UPDATE 3: May 2012 and I was wondering why we hadn't received another demand to fix this (see UPDATE 2). Looked into the error protocol, which only reports this single error every time it happened (about 15 a day). It stopped end of January 2012. Nobody said anything. They must have done something with their network. Everything is OK now. From summer 2008 to January 2012. Too bad I can't tell you what they have done.
UPDATE 4: September 2015. The website had to collect some data and deliver it to the main website of the customer. There was an API with an account. Whenever there was a problem they contacted us, even if the problem was clearly on the other side. For a few weeks now we can't send them the data. The account isn't available anymore. They had a relaunch and I can't find the pages anymore that used the data of our site. The bug report isn't answered and nobody complaint. I guess they just ended this project.
UPDATE 5: March 2017. The API stopped working in the summer of 2015. The customer seems to continue paying for the site and is still accessing it in February 2017. I'm guessing they use it as an archive. They don't create or update any data anymore so this bug probably won't reemerge after the mysterious fix of January 2012. But this would be someone else's problem. I'm leaving.
Microsoft's hotfix for KB821814 can set Content-Length to 0:
We have a customer on our system with exactly the same problem.

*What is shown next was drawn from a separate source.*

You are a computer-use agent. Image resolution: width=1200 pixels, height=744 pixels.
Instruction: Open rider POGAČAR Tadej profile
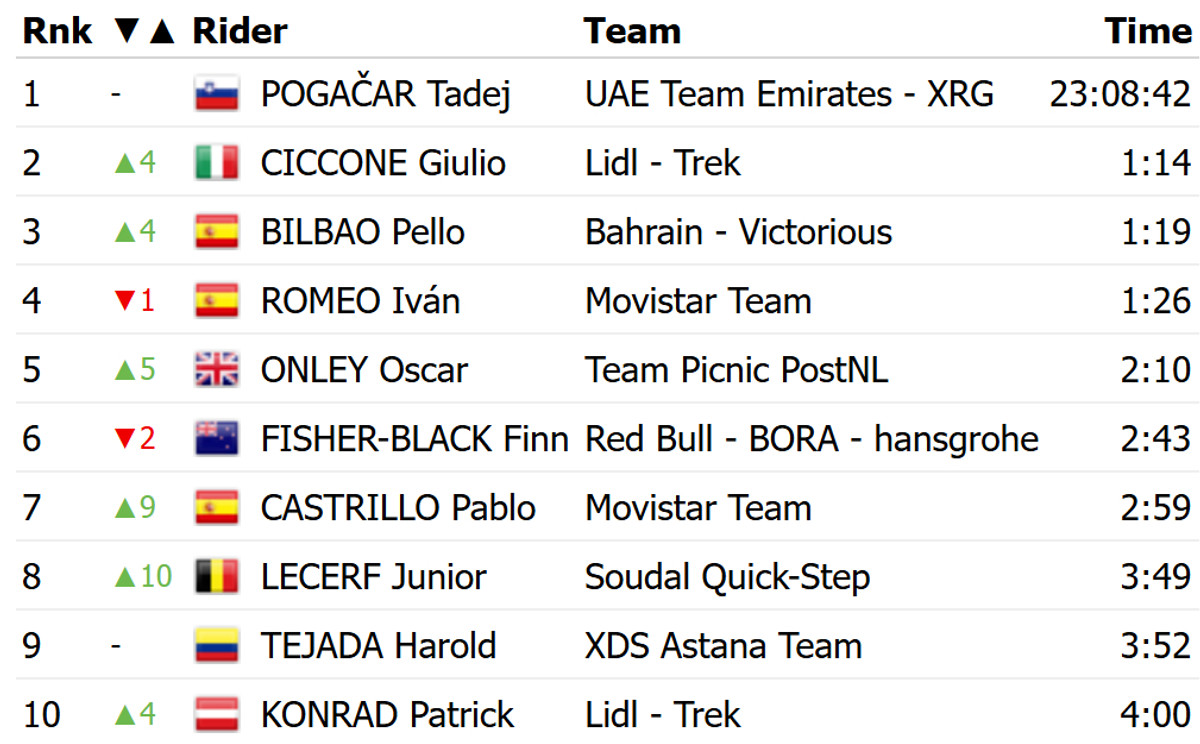point(386,94)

We've pin pointed it down to the proxy/firewall. Microsoft's IAS. It's stripping the POST body and sending content-length: 0. Not a lot we can do to work around however, and down want to use GET requests as this exposes usernames/passwords etc on the URL string. There's nearly 7,000 users on our system and only one with the problem... also only one using Microsoft IAS, so it has to be this.
I also had a problem where requests from a customer's IE 11 browser had
Content-Length: 0
and did not include the expected POST content. When the customer used Firefox, or Chrome the expected content was included in the request.I worked out the cause was the customer was using a HTTP URL instead of a HTTPS URL (e.g.
http://...
, nothttps://...
) and our application uses HSTS. It seems there might be a bug in IE 11 that when a request gets upgraded to HTTPS due to HSTS the request content gets lost.Getting the customer to correct the URL to
https://...
resulted in the content being included in the POST request and resolved the problem.I haven't investigated whether it is actually a bug in IE 11 any further at this stage.
If the user is going through an ISA proxy that uses NTLM authentication, then it sounds like this issue, which has a solution provided (a patch to the ISA proxy)
http://support.microsoft.com/kb/942638
POST requests that do not have a POST body may be sent to a Web server that is published in ISA Server 2006
We had a customer using same website in anonymous and NTLM mode (on different ports). We found out that in our case the 401 was related to Riverbed Steelhead application used for http optimization. The first signal pointing us into that direction was a X-RBT-Optimized-By header. The issue was the Gratuitous 401 feature:
There's a good chance the problem is that the proxy server in between implements HTTP 1.0.
In HTTP 1.0 you must use the Content-Length header field: (See section 10.4 here)
The request going into the proxy is HTTP 1.1 and therefore does not need to use the Content-Length header field. The Content-Length header is usually used but not always. See the following excerpt from the HTTP 1.1 RFC S. 14.13.
So the proxy server does not see the Content-Length header, which it assumes is absolutely needed in HTTP 1.0 if there is a body. So it assumes 0 so that the request will eventually reach the server. Remember the proxy doesn't know the rules of the HTTP 1.1 spec, so it doesn't know how to handle the situation when there is no Content-Length header.
Are you 100% sure your request is specifying the Content-Length header? If it is using another means as defined in section 4.4 because it thinks the server is 1.1 (because it doesn't know about the 1.0 proxy in between) then you will have your described problem.
Perhaps you can use HTTP GET instead to bypass the problem.